Give the data below again exactly as written, without its pictures.

──────

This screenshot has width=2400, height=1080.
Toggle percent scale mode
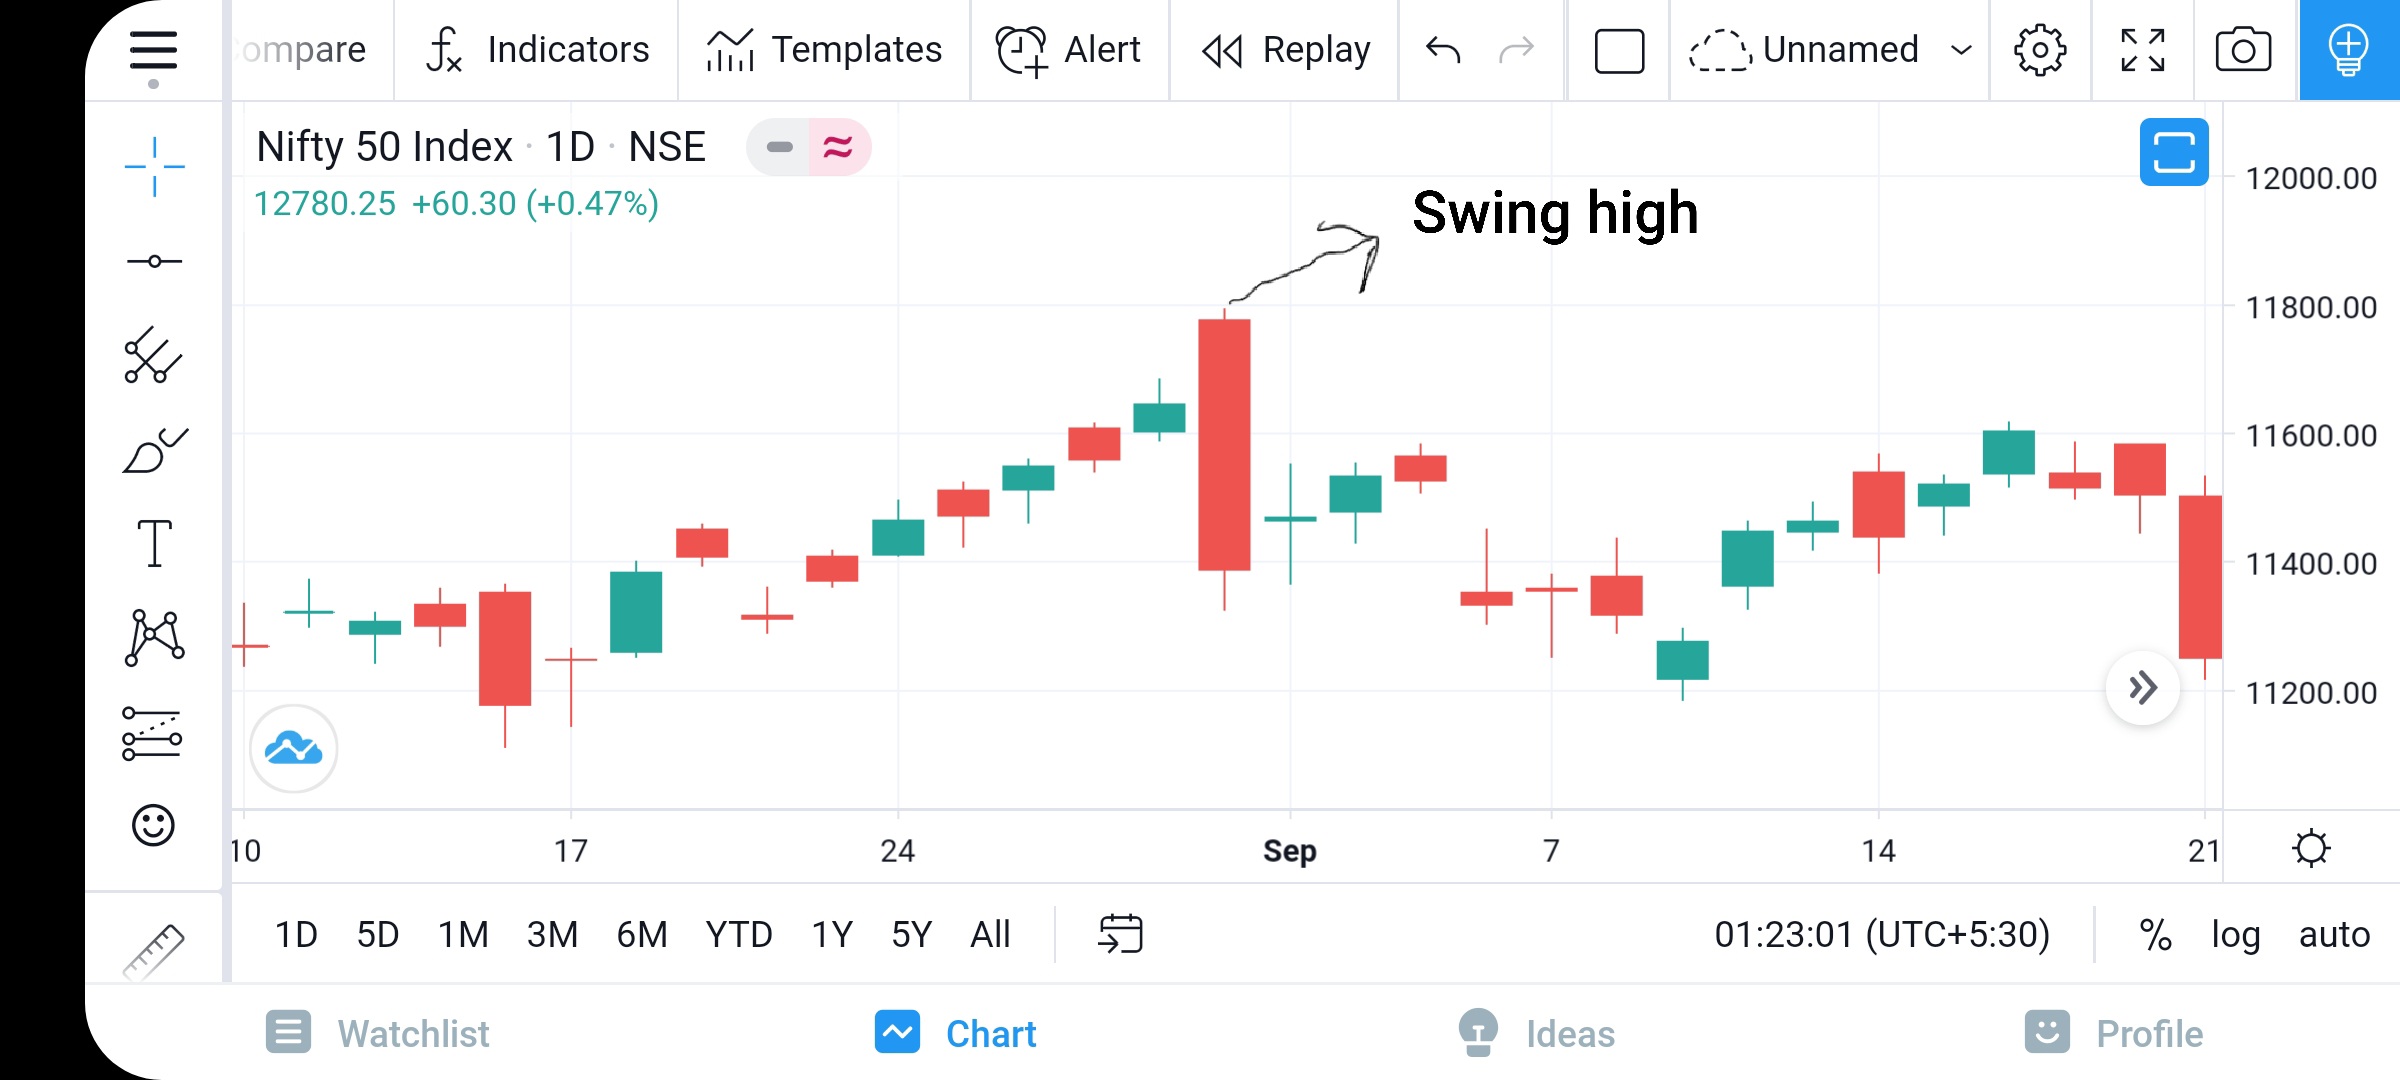pyautogui.click(x=2155, y=935)
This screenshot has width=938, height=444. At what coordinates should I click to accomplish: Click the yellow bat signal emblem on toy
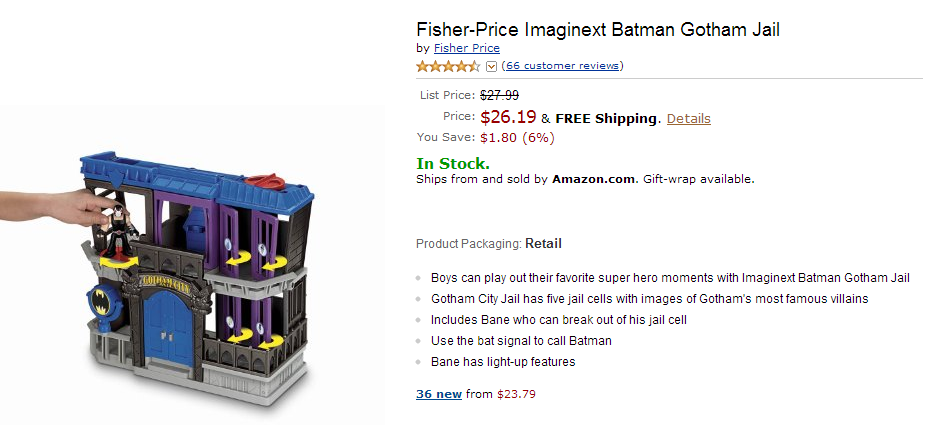click(102, 301)
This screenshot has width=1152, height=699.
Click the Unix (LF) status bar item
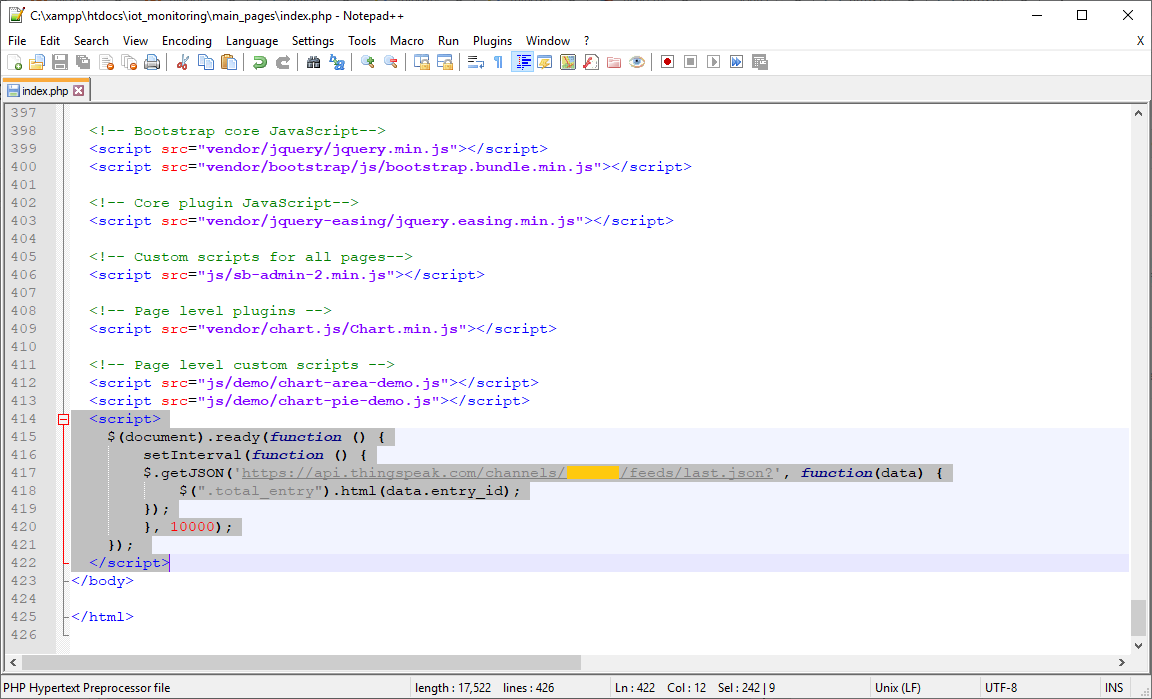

──────

> RESULT
This screenshot has width=2400, height=1080.
Toggle percent scale mode
pyautogui.click(x=2155, y=935)
This screenshot has width=938, height=444. At what coordinates should I click to accomplish: Click the yellow bat signal emblem on toy
click(102, 301)
This screenshot has width=1152, height=699.
Click the Unix (LF) status bar item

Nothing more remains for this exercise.